As embalagens à base de plantas são uma alternativa sustentável às embalagens plásticas. Elas são feitas de matéria orgânica e fontes vegetais sustentáveis, como cogumelos, cana-de-açúcar, casca de arroz, bambu e algas marinhas, o que as torna biodegradáveis e compostáveis.

A Avantium é uma empresa holandesa que produz furoato de polietileno (PEF), um plástico 100% reciclável e degradável à base de plantas, derivado de matérias-primas ricas em carboidratos, como cana-de-açúcar, trigo, beterraba e resíduos agrícolas.

A Evolooption, sediada em Cingapura, é outra empresa que oferece soluções de embalagens sustentáveis feitas com uma biotecnologia patenteada e biopolímeros de origem vegetal. Suas sacolas Hydraloop™, feitas de amido de milho e fibras de polpa de açúcar, são 100% biodegradáveis e solúveis em água.

Desafios da tecnologia verde

Embora não se possa negar que as tecnologias verdes são valiosas em nossos esforços para mitigar os impactos das mudanças climáticas, conservar recursos e preservar a biodiversidade, ainda há muitos desafios que impedem sua adoção e implementação em larga escala.

O alto custo inicial está no topo da lista desses desafios, pois as tecnologias verdes geralmente exigem um investimento inicial significativo para serem desenvolvidas e implementadas. Combinando isso com a falta de financiamento, restrições de recursos e infraestrutura e obstáculos regulatórios, acabamos com tecnologias e soluções revolucionárias que não chegam onde são mais necessárias.

Algumas tecnologias verdes também têm impactos ambientais em outras áreas, exigindo uma avaliação cuidadosa antes de serem implantadas para garantir que seus benefícios superem os custos.

Se essas lacunas receberem a devida atenção e uma mudança sistêmica mais ampla for realizada, poderemos fazer com que o maior número possível de tecnologias verdes seja lançado e chegue aonde deve chegar.
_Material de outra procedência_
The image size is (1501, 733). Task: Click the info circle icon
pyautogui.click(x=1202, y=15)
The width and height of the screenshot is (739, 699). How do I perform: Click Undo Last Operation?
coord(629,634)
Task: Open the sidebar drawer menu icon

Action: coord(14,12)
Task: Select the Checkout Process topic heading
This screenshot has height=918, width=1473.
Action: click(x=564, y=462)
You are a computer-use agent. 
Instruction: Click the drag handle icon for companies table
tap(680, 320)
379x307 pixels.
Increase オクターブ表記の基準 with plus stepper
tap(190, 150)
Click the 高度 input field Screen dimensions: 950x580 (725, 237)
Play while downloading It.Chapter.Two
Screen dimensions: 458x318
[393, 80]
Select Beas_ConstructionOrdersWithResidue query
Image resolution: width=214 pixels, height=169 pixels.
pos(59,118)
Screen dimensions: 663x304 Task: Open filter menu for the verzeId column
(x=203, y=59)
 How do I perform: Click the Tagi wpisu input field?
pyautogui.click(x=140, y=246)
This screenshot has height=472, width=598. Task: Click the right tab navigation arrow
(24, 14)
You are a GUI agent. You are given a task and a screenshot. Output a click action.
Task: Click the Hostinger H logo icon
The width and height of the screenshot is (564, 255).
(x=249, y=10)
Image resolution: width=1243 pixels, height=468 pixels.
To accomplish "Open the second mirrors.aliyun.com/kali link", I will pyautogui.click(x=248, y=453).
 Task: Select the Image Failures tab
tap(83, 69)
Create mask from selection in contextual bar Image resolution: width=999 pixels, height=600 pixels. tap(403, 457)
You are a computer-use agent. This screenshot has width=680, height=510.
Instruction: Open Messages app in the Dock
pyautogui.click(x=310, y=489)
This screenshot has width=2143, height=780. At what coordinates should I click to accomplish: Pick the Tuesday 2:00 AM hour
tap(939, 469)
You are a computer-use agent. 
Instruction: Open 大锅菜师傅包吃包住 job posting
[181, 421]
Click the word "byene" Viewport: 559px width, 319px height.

Isso, por sua vez, pode acelerar as ações climáticas em todo o mundo.

Considerações finais

Atualmente, existem muitas fontes de problemas ambientais, assim como as tecnologias disponíveis para resolvê-los. As 8 que descrevemos acima são apenas algumas dessas tecnologias verdes que oferecem soluções promissoras e de longo prazo e que inspiram uma conversa mais ampla sobre seu papel para atingirmos mais rapidamente nossas metas climáticas.

Com a maioria das tecnologias ao alcance de nossas mãos, a próxima etapa é facilitar sua ampla adoção, especialmente em áreas com menos segurança contra os impactos das mudanças climáticas. Além disso, usá-las em conjunto com mudanças regulatórias, de produção e de consumo é o único meio de garantir que possamos realmente aproveitar seu poder para conter as mudanças climáticas e sustentar a vida aqui na Terra.